I have no idea what happend and why, but let me tell you...

After setting -O0 in mfakto.ini OCLCompileOptions=-I. -O0 -DVECTOR_SIZE=2 -DGCN -DMORE_CLASSES -DCL_GPU_SIEVE

Error message is gone and mfakto starts working ...

-O0 resulted now in 3 GHz-d/day. Which is very low. I stopped mfakto and got a hanging "clinfo" for some "timeout" time. While it hung, dmesg reported:

[  942.968023] amdgpu 0000:01:00.0: GPU fault detected: 147 0x00087702 for process  pid 0 thread  pid 0
[  942.968070] amdgpu 0000:01:00.0:   VM_CONTEXT1_PROTECTION_FAULT_ADDR   0x00100C01
[  942.968108] amdgpu 0000:01:00.0:   VM_CONTEXT1_PROTECTION_FAULT_STATUS 0x0C077002
[  942.968148] amdgpu 0000:01:00.0: VM fault (0x02, vmid 6, pasid 32770) at page 1051649, read from 'SDM0' (0x53444d30) (119)

After it hung, I started mfakto again and got 141 GHz-d/day on the RX550.

Ok, currently I am running both GPUs Kaveri 56GHz-d/day, RX550 147GHz-d/day

I also do have it now running with -d 1(kaveri) and -d 2(rx550) - nevertheless -d 0 is still existing showing the Baffin.

valeriob01 commented 5 years ago

There may be some issue with the driver, but the most important part is that you got it working.
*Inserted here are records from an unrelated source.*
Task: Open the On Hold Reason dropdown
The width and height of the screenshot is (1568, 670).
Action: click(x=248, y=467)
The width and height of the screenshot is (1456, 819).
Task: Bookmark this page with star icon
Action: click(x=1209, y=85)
Good number crunching!

valeriob01 commented 5 years ago

BTW, there is a patched version which compiles on Linux, I use this version: https://github.com/preda/mfakto

c-bug commented 5 years ago

Oh I solved the compiling troubles myself, adding AMD_APP_DIR = /usr in src/Makefile under the original variable.

In the meantime I unlocked 2 Compute Units and a few shaders using SBPolarisEditor. The card runs with 175GHz-d/day now.
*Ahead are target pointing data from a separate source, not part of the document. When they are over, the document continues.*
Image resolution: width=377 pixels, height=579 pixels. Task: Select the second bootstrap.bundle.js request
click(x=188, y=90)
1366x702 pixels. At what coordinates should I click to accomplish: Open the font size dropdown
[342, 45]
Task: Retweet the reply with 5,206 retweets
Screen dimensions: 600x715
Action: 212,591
valeriob01 commented 5 years ago

I said it in the forum already but just in case. To optimize mfakto performance: mfakto -d \ --perftest 1 It will write new parameters in the mfakto.ini file so you must be in its own directory.

c-bug commented 5 years ago

Nice I give it a try asap.

proski commented 1 week ago

This works for me:

-d 11 for the first device on the first platform -d 12 for the second device on the first platform -d 21 for the first device on the second platform -d 22 for the second device on the second platform

For instance, I have intel-opencl, mesa with rusticl and pocl installed. -d 11 selects intel-opencl, -d 21 selects rusticl (if RUSTICL_ENABLE=iris is set in the environment), -d 31 selects pocl.